Items from a dataset

== Segment start ==

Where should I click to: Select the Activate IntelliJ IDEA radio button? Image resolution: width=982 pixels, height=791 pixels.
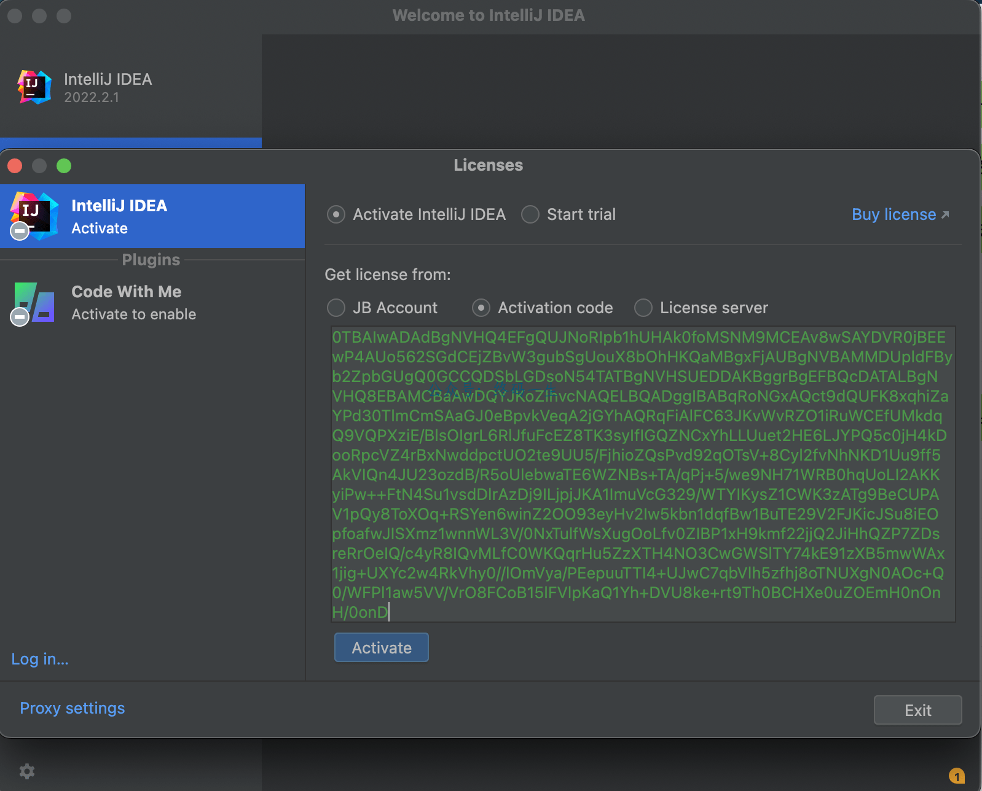[x=336, y=214]
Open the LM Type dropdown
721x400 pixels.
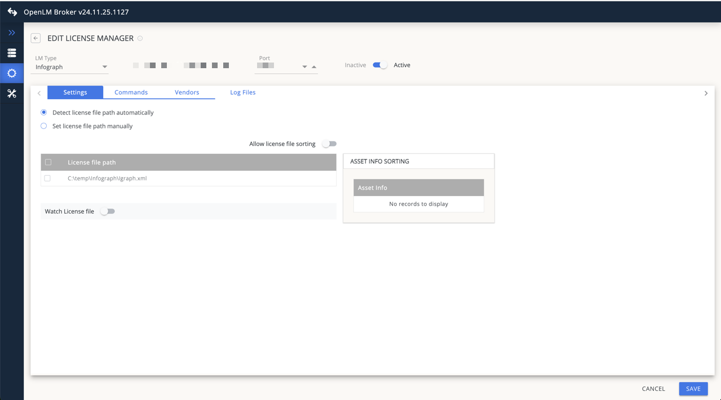[x=105, y=66]
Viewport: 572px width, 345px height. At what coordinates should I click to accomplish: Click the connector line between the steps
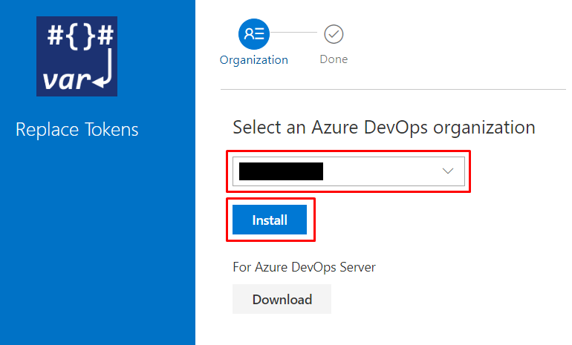tap(296, 33)
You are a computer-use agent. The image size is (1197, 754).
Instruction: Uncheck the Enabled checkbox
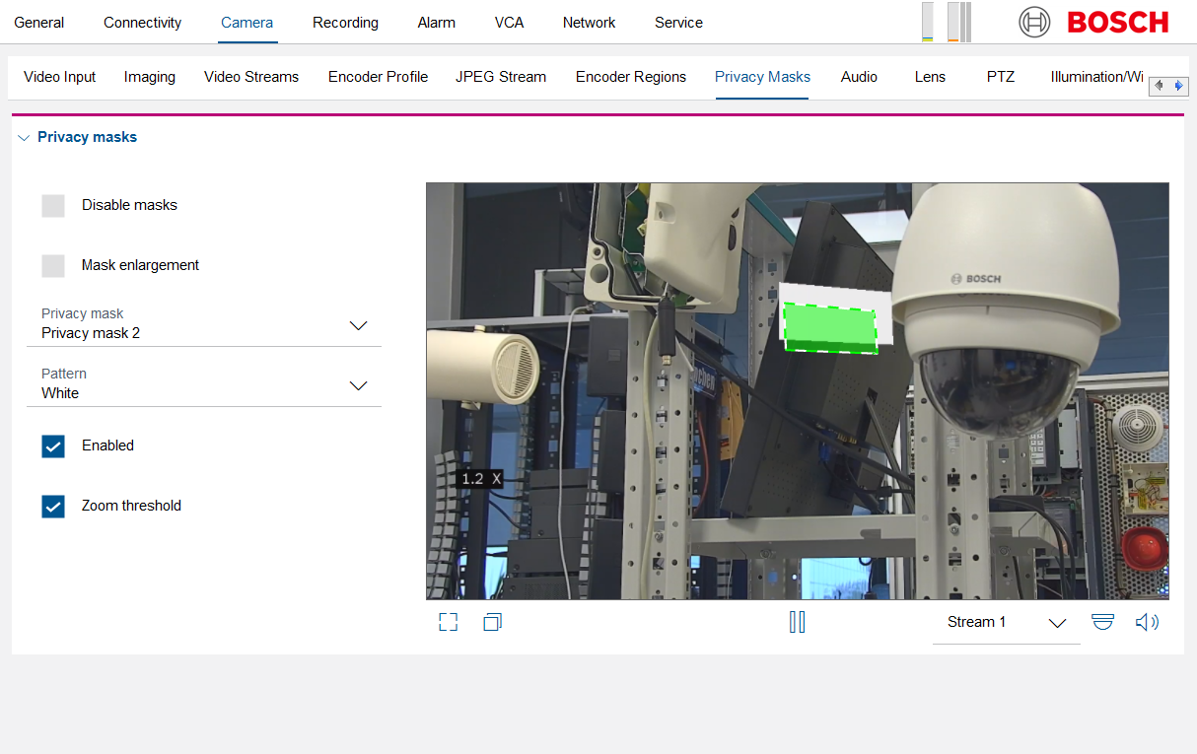point(53,446)
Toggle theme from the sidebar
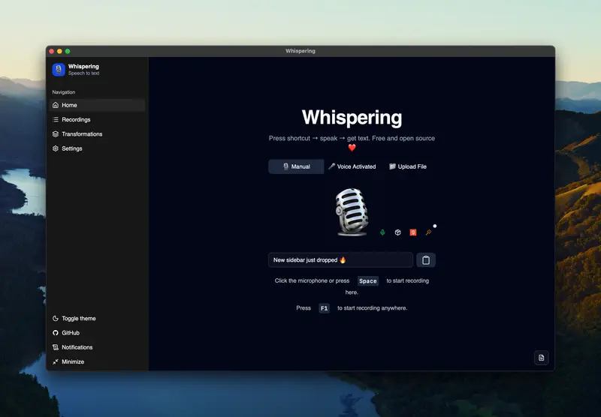The image size is (601, 417). pos(78,319)
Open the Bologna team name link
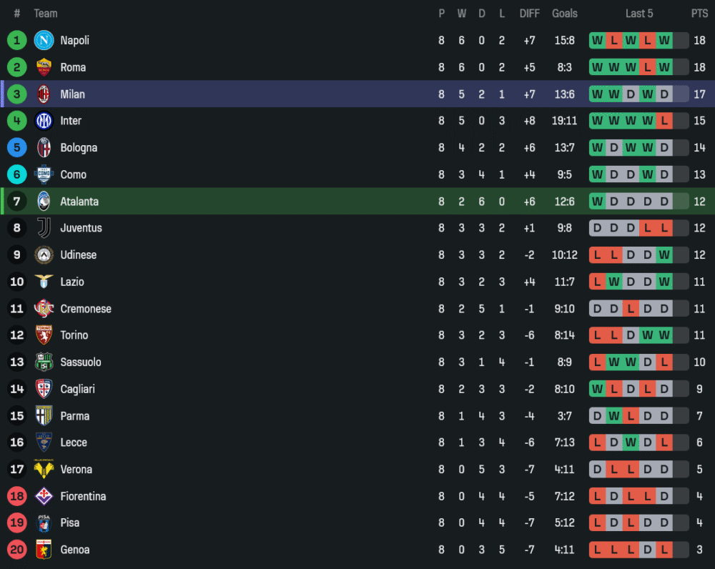 click(x=79, y=148)
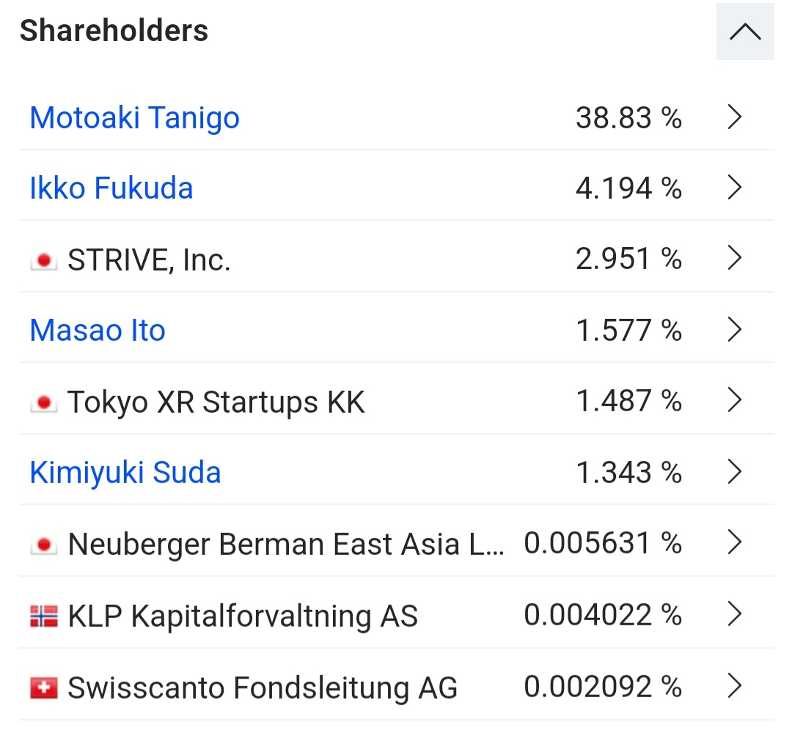This screenshot has height=736, width=792.
Task: Open Motoaki Tanigo's profile link
Action: tap(135, 117)
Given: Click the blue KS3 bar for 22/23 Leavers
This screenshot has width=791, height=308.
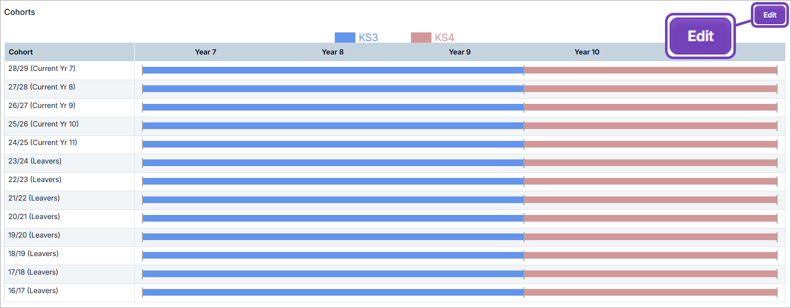Looking at the screenshot, I should [x=332, y=181].
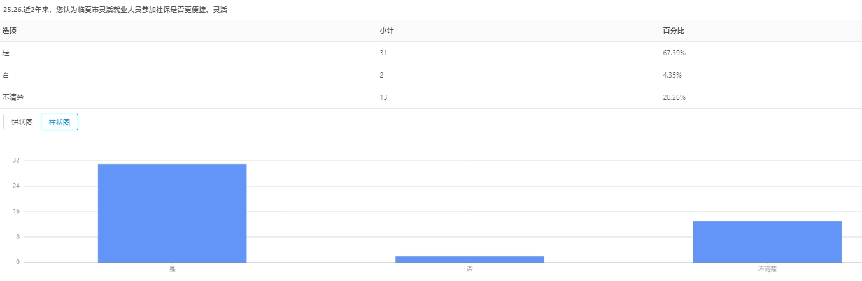Click the 不清楚 x-axis label under chart

tap(767, 270)
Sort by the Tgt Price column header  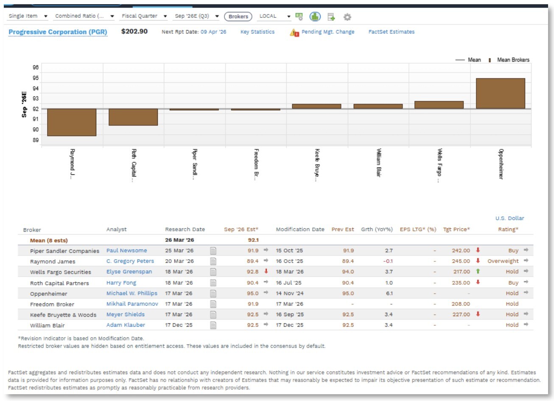tap(456, 230)
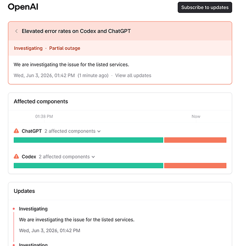
Task: Click the ChatGPT chevron down arrow
Action: tap(99, 131)
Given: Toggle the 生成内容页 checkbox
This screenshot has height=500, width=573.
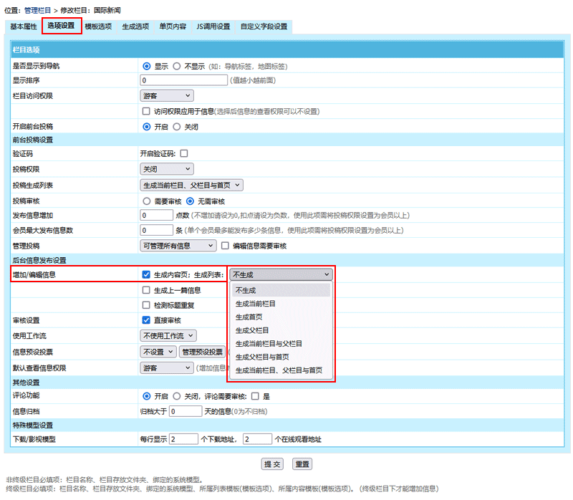Looking at the screenshot, I should pos(147,274).
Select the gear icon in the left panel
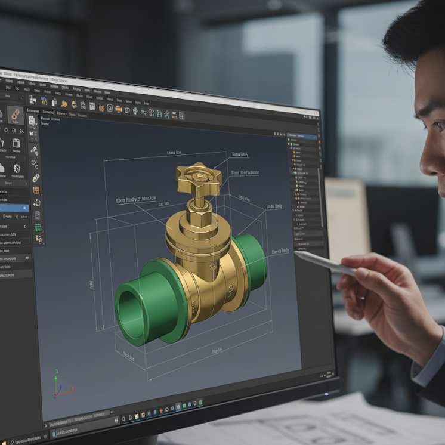 (x=16, y=169)
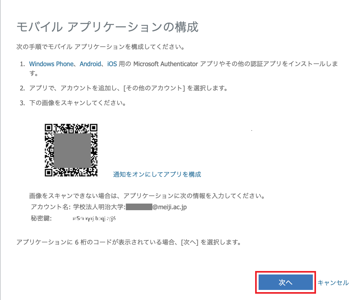357x300 pixels.
Task: Click the gray redacted account ID box
Action: pos(139,207)
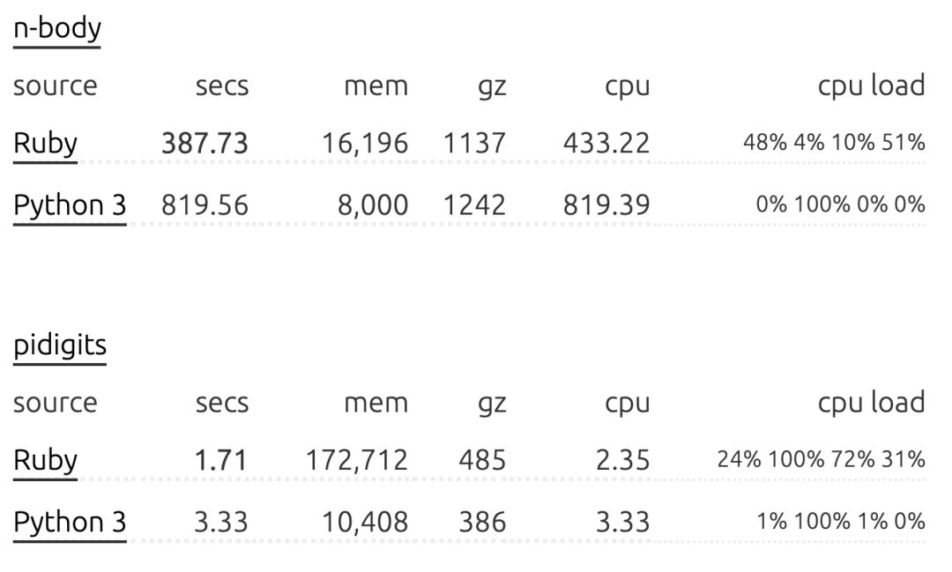The image size is (952, 572).
Task: Click Ruby n-body secs value 387.73
Action: pos(205,144)
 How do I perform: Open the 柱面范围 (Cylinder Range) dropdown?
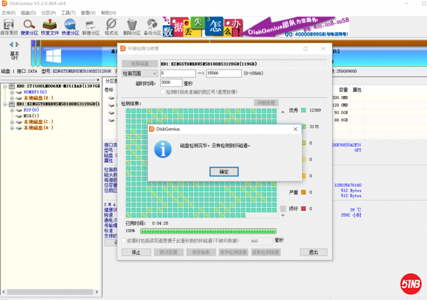click(139, 73)
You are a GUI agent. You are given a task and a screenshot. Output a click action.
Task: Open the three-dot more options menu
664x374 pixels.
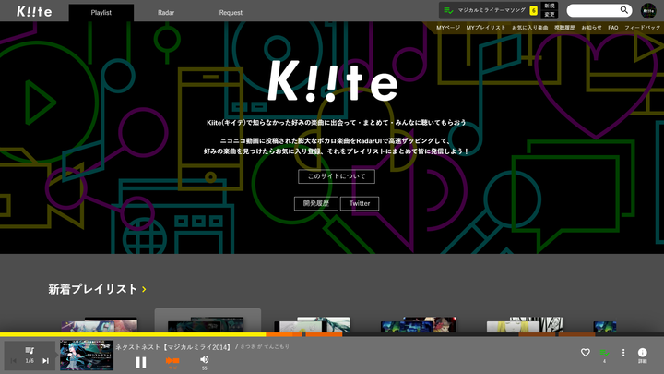623,353
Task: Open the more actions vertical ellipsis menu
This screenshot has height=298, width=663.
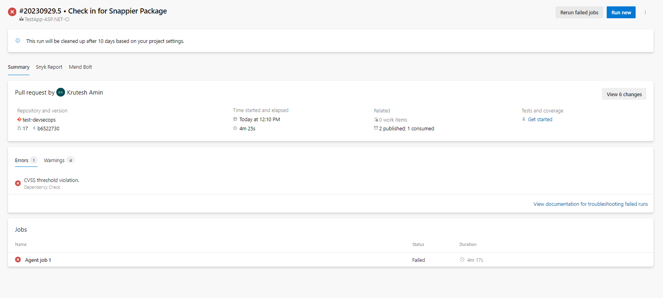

== Segment end ==

#### To do
An answer is complete only when it holds every line above containing the string "more".

#### Answer for this exercise
Task: Open the three-dot more options menu
Task: Open the more actions vertical ellipsis menu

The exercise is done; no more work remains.